Hidden Gem
Up-and-coming architecture and design studio THISS has reworked jeweller William Cheshire's Hackney flat into a place of sanctuary
It’s fair to say that William Cheshire must have seen a fair bit of change in Hackney since he first bought his one-bedroom flat above a nail bar on Mare Street in 1999. The jeweller, whose shop is a short walk away on Broadway Market, has seen his career flourish as the area lost its pie and mash shops but gained micro-bakeries, yoga studios and a thriving creative community.
Cheshire’s home was no ordinary flat, since he had already stamped his mark on it when he moved in: “I ripped out the ceiling in probably 70% of it… a crazy thing to do at the time. It was literally just me and the back of a hammer.” In the ceiling void, he created a mezzanine area as his bedroom and opened up the space below it so that you could see all the way through the flat, over London Fields in one direction and to Mare Street in the other – but it didn’t have what you might call a polished finish. Two decades after he bought the place, “I realised that my ambitions were much bigger than [anything] I could physically do,” and he called on the expertise of architecture practice THISS to write a new chapter.
“It was sort of a ramshackle space where Will lived with his three-legged cat, but it had loads of character and style. It was just in desperate need of a revival,” says Sash Scott of THISS, co-founder of the practice alongside Tamsin Hanke. “At the time we were a tiny practice just beginning on our journey, so it was a really great opportunity to work with somebody really interesting.”
Cheshire went to THISS with some drawings and an idea of how to create an additional bedroom plus a roof terrace to add some much-needed outside space. “Sash and Tamsin seemed to be quite inspired by it,” he says. “They helped draw out some of the quirkiness of my character and the way I think about space and design.”
Scott says that there is a synergy between the jeweller’s work and how THISS considers a project: “His aesthetic is driven by the rustic, ‘found’ nature of east London – finding the tiny speckled jewels in among these rough contexts. That kind of approach was something that we really gelled with.”

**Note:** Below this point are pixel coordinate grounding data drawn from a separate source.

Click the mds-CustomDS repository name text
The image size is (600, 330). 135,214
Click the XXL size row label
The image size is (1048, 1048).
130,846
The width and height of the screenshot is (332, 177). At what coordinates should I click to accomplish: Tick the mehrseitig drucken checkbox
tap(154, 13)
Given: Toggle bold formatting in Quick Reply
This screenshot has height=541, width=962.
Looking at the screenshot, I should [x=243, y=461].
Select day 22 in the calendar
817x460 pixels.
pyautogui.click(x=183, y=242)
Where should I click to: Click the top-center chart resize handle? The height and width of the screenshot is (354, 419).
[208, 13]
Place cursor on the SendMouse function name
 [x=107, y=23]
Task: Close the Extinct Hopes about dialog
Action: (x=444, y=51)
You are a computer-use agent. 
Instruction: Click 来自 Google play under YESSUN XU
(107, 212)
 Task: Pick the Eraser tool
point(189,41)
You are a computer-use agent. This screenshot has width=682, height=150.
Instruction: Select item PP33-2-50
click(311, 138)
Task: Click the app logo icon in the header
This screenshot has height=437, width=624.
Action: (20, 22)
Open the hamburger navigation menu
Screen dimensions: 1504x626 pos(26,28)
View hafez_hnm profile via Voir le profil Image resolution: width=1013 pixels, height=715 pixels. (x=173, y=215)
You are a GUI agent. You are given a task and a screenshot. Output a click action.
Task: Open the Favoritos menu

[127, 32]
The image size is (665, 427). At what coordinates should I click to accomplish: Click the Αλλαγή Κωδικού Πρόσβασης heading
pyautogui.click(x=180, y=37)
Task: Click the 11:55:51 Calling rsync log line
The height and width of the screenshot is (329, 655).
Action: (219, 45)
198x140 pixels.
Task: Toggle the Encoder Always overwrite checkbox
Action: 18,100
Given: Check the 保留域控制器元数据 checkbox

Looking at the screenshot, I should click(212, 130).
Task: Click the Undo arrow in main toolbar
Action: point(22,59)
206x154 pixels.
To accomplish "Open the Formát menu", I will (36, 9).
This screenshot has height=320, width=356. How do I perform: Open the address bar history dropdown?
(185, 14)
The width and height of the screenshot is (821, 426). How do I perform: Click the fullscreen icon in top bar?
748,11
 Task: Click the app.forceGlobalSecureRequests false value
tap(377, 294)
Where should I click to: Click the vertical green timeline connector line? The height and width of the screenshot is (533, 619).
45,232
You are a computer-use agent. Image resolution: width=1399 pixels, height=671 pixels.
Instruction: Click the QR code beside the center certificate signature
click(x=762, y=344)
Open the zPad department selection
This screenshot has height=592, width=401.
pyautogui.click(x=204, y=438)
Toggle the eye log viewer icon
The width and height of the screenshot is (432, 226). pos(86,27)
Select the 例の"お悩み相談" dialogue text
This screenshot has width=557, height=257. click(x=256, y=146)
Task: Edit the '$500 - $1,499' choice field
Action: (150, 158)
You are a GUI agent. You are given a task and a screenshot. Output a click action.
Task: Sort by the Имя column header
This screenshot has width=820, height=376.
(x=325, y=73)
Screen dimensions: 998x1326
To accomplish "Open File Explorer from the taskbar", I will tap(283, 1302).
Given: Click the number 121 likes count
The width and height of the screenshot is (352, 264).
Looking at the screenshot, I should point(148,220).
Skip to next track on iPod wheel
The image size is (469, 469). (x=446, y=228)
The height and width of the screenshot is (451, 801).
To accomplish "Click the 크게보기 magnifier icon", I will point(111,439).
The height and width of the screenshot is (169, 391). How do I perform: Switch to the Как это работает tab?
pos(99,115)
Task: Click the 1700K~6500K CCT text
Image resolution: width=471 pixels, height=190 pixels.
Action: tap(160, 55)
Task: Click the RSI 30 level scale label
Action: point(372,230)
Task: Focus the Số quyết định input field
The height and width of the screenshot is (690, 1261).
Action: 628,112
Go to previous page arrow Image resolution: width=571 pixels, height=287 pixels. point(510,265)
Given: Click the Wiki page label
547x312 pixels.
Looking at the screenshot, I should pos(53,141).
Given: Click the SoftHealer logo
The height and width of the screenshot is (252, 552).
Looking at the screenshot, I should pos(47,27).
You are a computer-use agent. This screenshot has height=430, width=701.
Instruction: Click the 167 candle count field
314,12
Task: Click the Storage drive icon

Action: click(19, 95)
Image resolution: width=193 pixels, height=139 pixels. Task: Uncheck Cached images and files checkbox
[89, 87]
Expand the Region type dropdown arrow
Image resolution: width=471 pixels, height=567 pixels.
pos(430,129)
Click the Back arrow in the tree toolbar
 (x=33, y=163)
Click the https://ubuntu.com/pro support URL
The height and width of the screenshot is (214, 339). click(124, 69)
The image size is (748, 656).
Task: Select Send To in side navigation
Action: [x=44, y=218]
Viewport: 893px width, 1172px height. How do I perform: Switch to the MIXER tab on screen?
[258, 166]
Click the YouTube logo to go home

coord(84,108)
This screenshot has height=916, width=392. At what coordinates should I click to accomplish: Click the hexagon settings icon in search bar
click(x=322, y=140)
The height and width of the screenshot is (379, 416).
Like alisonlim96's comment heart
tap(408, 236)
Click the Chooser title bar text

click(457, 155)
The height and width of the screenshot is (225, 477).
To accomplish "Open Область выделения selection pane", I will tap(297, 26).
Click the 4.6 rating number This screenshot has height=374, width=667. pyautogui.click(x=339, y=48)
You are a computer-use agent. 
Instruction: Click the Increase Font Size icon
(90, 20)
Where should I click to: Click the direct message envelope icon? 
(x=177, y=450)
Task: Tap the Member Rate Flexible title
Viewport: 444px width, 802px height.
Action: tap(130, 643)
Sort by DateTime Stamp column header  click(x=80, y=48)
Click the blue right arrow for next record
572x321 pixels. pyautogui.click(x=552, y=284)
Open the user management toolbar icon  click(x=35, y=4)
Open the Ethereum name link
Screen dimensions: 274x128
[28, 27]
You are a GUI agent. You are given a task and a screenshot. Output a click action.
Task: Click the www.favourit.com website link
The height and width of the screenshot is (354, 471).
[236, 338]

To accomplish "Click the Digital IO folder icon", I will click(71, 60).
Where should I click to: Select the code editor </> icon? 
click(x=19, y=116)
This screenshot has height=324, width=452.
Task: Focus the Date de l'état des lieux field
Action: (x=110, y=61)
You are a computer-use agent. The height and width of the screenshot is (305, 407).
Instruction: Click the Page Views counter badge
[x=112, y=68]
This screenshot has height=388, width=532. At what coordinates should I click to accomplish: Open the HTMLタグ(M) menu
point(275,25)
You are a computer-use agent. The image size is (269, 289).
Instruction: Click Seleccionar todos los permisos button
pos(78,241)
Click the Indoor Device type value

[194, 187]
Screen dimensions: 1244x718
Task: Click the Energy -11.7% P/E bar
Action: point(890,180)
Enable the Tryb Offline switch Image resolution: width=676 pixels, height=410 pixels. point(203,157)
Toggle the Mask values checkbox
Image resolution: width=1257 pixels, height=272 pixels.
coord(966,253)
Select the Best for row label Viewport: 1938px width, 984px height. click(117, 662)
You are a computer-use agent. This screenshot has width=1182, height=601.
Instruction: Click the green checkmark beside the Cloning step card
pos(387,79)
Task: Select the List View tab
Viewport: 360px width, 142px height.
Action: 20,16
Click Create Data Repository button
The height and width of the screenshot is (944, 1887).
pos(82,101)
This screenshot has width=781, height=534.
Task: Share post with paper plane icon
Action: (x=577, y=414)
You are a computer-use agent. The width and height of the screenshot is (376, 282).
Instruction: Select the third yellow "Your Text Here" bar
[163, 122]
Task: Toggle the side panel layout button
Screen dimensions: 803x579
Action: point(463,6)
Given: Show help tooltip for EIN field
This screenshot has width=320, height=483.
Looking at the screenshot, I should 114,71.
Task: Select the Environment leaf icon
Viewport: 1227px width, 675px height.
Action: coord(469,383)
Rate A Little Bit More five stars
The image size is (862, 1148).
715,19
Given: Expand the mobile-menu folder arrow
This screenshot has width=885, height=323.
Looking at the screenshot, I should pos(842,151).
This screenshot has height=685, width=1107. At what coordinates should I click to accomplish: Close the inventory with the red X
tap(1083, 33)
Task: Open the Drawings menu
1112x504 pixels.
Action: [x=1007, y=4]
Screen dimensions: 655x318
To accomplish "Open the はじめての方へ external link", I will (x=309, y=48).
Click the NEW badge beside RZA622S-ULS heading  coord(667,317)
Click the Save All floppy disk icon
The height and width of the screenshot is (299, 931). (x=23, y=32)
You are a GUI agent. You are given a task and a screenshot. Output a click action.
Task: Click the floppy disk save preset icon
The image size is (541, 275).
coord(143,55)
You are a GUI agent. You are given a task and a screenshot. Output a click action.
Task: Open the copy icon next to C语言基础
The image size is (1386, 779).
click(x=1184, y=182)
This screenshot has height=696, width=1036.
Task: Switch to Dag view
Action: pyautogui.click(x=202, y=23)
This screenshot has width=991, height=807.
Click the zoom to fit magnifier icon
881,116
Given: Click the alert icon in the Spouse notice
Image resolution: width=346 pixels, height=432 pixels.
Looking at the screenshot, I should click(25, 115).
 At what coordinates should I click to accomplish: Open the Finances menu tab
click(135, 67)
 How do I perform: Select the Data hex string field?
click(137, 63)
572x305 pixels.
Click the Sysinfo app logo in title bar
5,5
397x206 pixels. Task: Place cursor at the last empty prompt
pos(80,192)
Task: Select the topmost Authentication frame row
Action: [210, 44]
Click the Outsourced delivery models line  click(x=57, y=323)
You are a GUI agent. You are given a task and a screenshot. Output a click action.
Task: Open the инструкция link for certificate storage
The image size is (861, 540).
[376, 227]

The plan that THISS subsequently refined involved removing the roof and inserting a second storey, but sunk into the building so that it couldn’t be seen from the outside, conforming to local authority restrictions on the overall height of the property. This new addition is reached by a black steel staircase with perforated treads; the airy bedroom at the top features a further few steps up and out to the roof terrace.
The new structure is “a lattice of beams that hang off each other; we weren’t allowed to build off the chimney stacks,” says Scott, who explains how his contractor underestimated the complexity and challenges of the structure, which delayed the project on site. That and Covid, of course, since the work started at the beginning of the first lockdown, turning a four-month project into an eight-month one (with Cheshire sleeping in the basement of his shop all the while).
The palette of materials is simple and understated, with exposed spruce rafters, engineered oak flooring and the steel used for the staircase and glazed doors: everyday materials treated with care and craftsmanship to elevate them. Cheshire is especially enamoured with the stripped, bare-brick walls: “It’s a wall you don’t have to decorate, because it’s all done for you – you’ve got peaches, blush tones, concrete – all these tones you could never really recreate.”
Cheshire took over once main architectural work was completed, building the kitchen and bathroom himself and using his skills to make elements such as door-handles and light fittings. “Will being a maker himself and having originally built his flat, he wanted to have a hand in the finishing. There’s been a nice crossover where we’ve been thinking of it as a big structural intervention, and then he’s starting to put these smaller moments into it,” says Scott.
The jeweller has also found a new hobby in the form of gardening – both indoors and out – planting up the new outside space and adding houseplants that trail down the staircase void and line the steps that lead up to terrace. “I wanted to create this sense of being underneath the trees: I wanted to feel covered by flowers and plants to give me the sense of being in a forest or a wood, up on the roof,” he says. “I’m really happy I’ve found a new thing in my life – I’m not a gardener but I’m moving in that direction.”